BoltDB was chosen for its simplicity and efficiency with a single writer and concurrent readers. For better performance, the index can be stored on an in-memory volume since it’s recovered from the Raft log on startup.

Block metadata

Each block in object storage has a corresponding metadata entry containing:

Block ID: Unique identifier (ULID) based on creation time
Tenant: The tenant that owns the data
Shard: The shard assignment for data distribution
Time range: Start and end timestamps of the data
Datasets: Information about contained datasets (services)

Dataset information

Each dataset within a block includes:

Service name: The service_name label identifying the application
Labels: Additional metadata labels for filtering
Table of contents: Offsets to data sections within the dataset

Index structure

The index is partitioned by time, with each partition covering a 6-hour window:

Partition (6h window)
├── Tenant A
│   ├── Shard 0
│   ├── Shard 1
│   └── Shard N
└── Tenant B
    ├── Shard 0
    └── Shard N

Within each shard:

Block entries: Key-value pairs (block ID → metadata)
String table: Deduplicated strings for space efficiency
Shard index: Time range for efficient filtering

Index writes

Index writes are performed by segment-writers when new segments are created:

sequenceDiagram
    participant SW as segment-writer
    participant M as Metastore
    participant R as Raft
    participant I as Index

    SW->>M: AddBlock(metadata)
    M->>R: Propose ADD_BLOCK
    R->>R: Commit to log
    R->>I: Insert block
    I-->>R: Success
    R-->>M: Committed
    M-->>SW: Success

Tombstone protection

Before adding a block, the index checks for tombstones to prevent re-adding blocks that were already compacted.
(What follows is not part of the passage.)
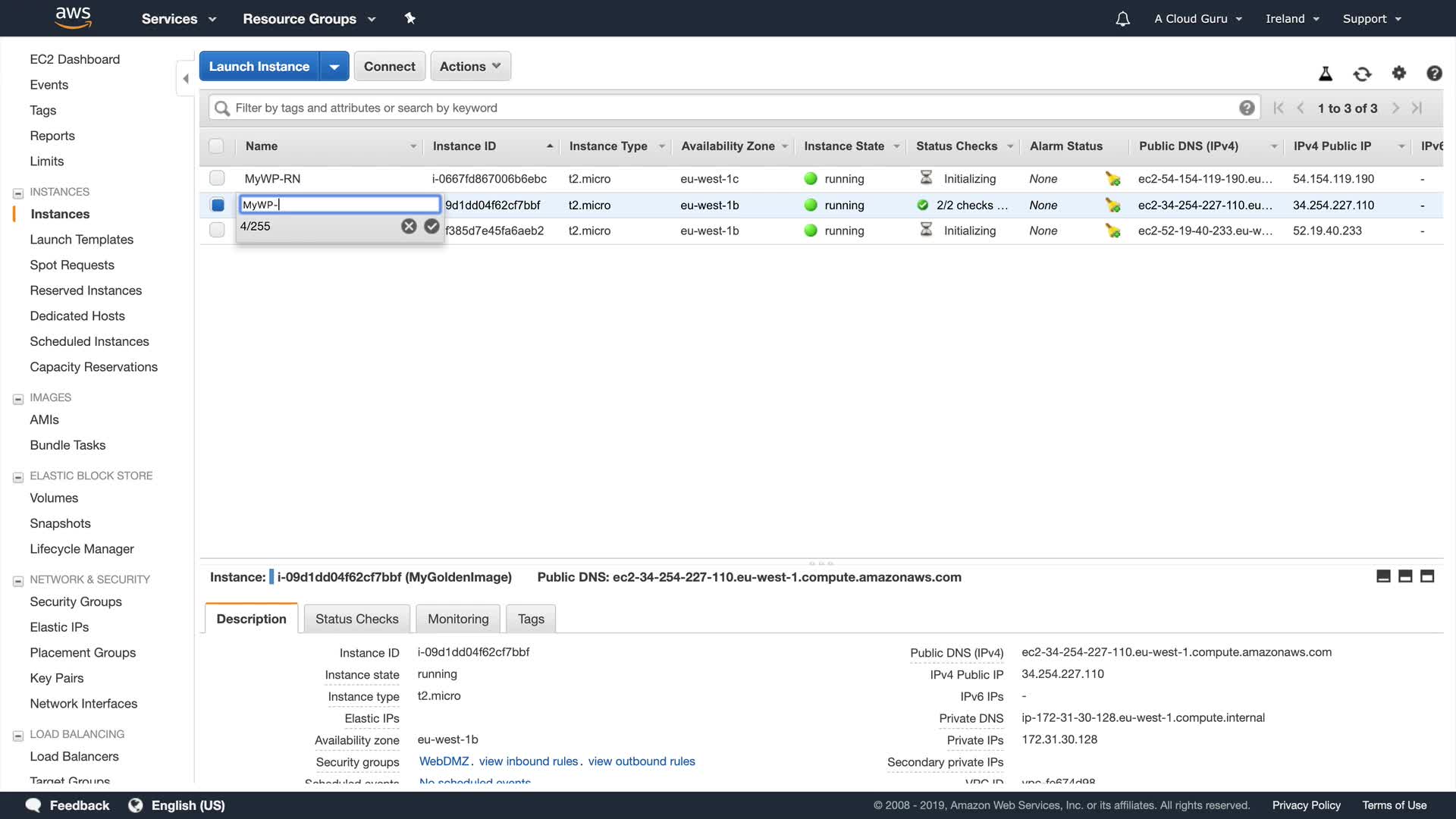Open the settings gear icon
The height and width of the screenshot is (819, 1456).
coord(1398,73)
This handles cases where:

A writer’s response was lost but the block was added
The block was already compacted before the retry

Index queries

Queries use the linearizable read pattern to ensure consistency:

Read index request: Query asks for the current commit index.
Leader check: Verifies the current leader.
Wait for commit: Waits until the commit index is applied locally.
Read state: Reads from the local state machine.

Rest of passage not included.